A bankruptcy court rejected a chapter 13 trustee’s valuation of the debtor’s pre-petition cause of action and found that an estimated value of the state court case should not be included in the plan distributions but that the plan may be modified if the debtor obtains a money judgment during the commitment period. In re Morales, No. 12-7296 (Bankr. P.R. July 2, 2015).
In her petition, Teresita Morales disclosed that she was a member in a class action lawsuit seeking contractual and tort damages in the amount of $264,283, based on the claim that the mortgage deed she executed in certain property was not properly recorded.

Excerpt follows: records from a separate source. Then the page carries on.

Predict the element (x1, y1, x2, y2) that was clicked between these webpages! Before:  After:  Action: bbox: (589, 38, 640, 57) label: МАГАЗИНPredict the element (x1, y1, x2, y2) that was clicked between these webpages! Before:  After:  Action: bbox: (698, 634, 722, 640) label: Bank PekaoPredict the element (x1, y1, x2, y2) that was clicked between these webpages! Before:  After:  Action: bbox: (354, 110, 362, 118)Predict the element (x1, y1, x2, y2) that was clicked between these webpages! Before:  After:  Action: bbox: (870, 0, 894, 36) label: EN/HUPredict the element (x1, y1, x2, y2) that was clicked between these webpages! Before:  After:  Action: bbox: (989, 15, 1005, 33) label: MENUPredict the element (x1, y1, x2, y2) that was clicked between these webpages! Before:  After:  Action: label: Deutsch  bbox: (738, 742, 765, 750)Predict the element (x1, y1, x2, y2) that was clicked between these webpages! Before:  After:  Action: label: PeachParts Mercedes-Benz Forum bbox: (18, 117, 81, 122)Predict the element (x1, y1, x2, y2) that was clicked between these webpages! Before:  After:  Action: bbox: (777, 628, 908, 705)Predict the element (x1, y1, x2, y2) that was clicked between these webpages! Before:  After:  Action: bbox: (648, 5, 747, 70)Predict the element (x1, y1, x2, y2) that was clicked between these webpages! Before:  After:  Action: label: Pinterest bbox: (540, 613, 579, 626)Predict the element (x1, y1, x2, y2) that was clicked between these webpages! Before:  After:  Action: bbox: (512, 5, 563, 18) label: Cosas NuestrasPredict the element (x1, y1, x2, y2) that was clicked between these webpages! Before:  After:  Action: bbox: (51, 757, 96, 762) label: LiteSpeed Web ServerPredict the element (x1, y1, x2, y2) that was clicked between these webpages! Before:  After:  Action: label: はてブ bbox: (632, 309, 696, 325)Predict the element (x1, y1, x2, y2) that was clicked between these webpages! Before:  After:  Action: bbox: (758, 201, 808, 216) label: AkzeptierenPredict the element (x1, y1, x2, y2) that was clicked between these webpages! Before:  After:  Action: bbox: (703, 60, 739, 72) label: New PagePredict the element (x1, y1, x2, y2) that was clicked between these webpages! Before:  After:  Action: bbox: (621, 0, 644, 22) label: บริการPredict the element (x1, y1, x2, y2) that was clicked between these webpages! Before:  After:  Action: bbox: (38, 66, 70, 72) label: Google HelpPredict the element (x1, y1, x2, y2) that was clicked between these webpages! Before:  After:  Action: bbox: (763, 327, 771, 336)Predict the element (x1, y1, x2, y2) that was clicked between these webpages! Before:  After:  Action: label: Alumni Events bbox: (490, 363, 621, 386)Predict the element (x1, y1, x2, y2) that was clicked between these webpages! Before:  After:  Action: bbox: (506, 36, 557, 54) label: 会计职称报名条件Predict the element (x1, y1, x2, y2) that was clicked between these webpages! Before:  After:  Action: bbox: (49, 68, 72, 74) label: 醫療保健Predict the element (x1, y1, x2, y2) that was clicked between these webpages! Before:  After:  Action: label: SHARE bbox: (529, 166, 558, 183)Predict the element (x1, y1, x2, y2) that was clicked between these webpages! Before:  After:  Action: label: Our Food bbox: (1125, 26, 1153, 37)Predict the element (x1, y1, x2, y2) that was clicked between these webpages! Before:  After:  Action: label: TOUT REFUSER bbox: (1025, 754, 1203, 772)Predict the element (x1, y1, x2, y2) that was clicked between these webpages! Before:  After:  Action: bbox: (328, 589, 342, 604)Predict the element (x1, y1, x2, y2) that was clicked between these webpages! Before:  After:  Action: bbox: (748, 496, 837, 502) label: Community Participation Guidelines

In accordance with a court order, the debtor changed the listed value of the claim from “unknown” to $132,142. In her plan, the debtor proposed to distribute the lawsuit proceeds only if she obtained them during the applicable commitment period.
The trustee argued that under section 541 the cause of action was part of the bankruptcy estate, and under section 1325(a)(4)’s “best interest of creditors test” the liquidation value of the cause of action must be calculated for distribution to unsecured creditors. In valuing the cause of action, the trustee applied a formula whereby the amount sought in the complaint was multiplied by the likelihood of success and came up with the figure of $90,140.32.
The court walked through the relevant Code sections noting that section 1325(a)(4) provides that a plan must distribute to creditors at least what they would receive in a hypothetical chapter 7 liquidation case. Recognizing that calculating the liquidation value was not an exact science the court was satisfied with Ms. Morales’ valuation of the claim as half of what she demanded in the state court complaint.
The court turned to the stickier issue of how the unliquidated cause of action affects the debtor’s obligation to creditors in her current plan. The court rejected the trustee’s argument that distributions should include the speculative valuation of the claim without regard to when it is concluded. Rather, the court resolved the issue by requiring that the debtor supply status updates as to the state court action every four months through the life of the plan. If the case is resolved in the debtor’s favor she is to modify her plan under section 1329 to include the income. On the other hand, “if the local court dismisses Debtor’s cause of action, rules against the Debtor, or the cause of action is not resolved by month 59 of the plan commitment period, a modification of the confirmed plan shall then promptly follow to remove the approximate value of the cause of action from the plan.”